Ladder is the primary element that matched with clouds expresses my feeling to the life around me. That’s to say, my works are language of mine. They can communicate with wearer to reflect my personal emotion. They are conceptual works and at the same time, they are also functional. Finding the connected point between function and concept, appearing abundant emotion language and forming a beautiful works is my aim.
Clouds are another visual language that performed at my works. It roots from Chinese traditional lucky clouds pattern, means floating and motivating life.
Four pieces close connecting with each other perform a series of expression of mine to recently life: Where am I.
James J. Nestor
Allowing a voyeurs view in the subconscious of their own mind. My work engages the viewer head on drawing them beyond the dimension of the work. Allowing s/he to create a personal dialogue within the images and shadows created by the piece. With emotion always comes motion, of mind body or object.

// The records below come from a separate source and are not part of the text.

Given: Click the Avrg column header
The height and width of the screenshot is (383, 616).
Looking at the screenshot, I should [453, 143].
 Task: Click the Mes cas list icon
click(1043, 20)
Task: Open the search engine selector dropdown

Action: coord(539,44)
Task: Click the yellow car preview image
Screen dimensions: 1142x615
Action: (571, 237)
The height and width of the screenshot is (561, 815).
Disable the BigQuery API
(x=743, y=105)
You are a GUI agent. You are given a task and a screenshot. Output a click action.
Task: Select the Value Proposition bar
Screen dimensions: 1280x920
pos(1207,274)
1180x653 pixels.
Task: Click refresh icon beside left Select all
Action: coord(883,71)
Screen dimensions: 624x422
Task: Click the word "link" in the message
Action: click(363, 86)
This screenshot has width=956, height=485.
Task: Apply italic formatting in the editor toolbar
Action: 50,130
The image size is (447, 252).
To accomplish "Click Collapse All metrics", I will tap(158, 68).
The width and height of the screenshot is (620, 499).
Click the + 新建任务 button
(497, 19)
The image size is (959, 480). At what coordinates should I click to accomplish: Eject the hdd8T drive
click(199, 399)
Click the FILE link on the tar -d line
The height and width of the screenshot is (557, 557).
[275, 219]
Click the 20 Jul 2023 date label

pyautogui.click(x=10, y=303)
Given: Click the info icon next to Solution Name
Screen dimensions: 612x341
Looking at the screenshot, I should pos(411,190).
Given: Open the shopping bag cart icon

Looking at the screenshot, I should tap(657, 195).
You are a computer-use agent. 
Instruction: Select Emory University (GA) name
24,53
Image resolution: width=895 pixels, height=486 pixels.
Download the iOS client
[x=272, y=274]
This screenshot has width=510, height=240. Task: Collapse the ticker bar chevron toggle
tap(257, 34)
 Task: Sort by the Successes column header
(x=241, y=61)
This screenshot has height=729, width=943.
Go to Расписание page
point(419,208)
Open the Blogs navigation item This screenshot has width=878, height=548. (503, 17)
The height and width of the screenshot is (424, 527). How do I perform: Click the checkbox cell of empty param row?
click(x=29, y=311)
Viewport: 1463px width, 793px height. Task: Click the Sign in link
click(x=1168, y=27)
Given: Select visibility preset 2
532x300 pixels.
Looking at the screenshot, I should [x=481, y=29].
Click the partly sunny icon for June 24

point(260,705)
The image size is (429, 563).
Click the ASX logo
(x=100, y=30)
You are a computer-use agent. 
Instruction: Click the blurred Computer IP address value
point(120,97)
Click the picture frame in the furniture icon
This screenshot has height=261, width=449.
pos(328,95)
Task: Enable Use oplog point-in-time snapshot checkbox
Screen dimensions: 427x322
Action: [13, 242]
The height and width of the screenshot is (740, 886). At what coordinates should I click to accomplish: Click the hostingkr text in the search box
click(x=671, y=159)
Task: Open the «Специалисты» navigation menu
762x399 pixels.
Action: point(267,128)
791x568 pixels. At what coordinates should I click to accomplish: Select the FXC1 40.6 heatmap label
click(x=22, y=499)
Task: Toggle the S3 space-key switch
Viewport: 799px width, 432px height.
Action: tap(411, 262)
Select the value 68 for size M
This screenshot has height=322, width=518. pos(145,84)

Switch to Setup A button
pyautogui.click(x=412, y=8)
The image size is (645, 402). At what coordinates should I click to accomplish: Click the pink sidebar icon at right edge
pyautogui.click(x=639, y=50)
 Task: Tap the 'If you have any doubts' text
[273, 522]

I do this by using materials that are emotionless such as plaster, steel, rubber, and plastic. They carry little to no emotional value. Industrial materials that have been appropriated to form structures, skin, and bodies. Two dimensionally through photographs that are strictly editorial, quick, unedited and documentarian in their nature. Each movement whether in 3 dimensional form to 2 dimensional form is quick, deliberate, and uninhibited. James J.Nestor
Heather Thompson
Inspired by nature and the forms that occur therein, these brooches delve into the exploration of the evolving, growing movement of life. Using the brass with white pearls is an ideal medium for this piece. Through the skeleton-like qualities of the brass section of the pieces, I want to create the feeling of death and decay of the organic form while the pearls represent the seeds that would be the next generation of life. The pearls feel as though they are dispersing out of the form to continue the circle of nature, giving the new generation a chance to grow. The crocheted forms along with the corresponding stick pin showcases the rich surfaces and curvilinear components of the work. I create perfect forms in nature in my own intuitive way with the integration of form and function found in the natural world through the organic processes of growth.